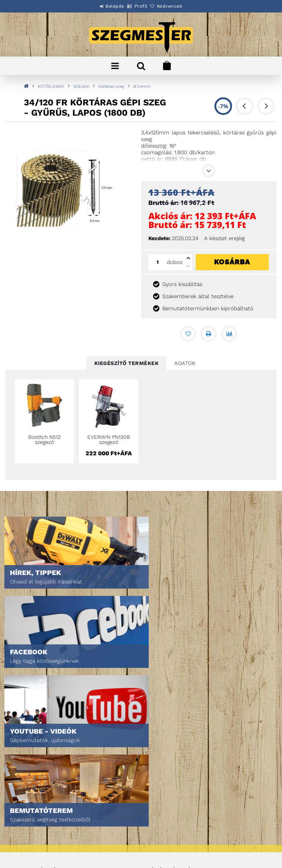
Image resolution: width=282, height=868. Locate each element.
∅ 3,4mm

...

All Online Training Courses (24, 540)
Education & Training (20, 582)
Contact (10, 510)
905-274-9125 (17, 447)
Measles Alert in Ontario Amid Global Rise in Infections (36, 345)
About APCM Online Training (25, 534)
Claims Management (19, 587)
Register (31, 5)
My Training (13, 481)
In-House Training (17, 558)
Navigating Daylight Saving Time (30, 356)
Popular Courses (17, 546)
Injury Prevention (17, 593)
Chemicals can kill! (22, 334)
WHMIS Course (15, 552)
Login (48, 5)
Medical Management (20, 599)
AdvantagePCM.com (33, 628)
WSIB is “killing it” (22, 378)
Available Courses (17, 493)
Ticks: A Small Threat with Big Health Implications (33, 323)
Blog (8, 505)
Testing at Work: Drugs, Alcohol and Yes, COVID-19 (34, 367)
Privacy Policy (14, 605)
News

--- TO DO ---
List each line from the listing above that contains the word "Management".

--- EXERCISE OUTPUT ---
Claims Management (19, 587)
Medical Management (20, 599)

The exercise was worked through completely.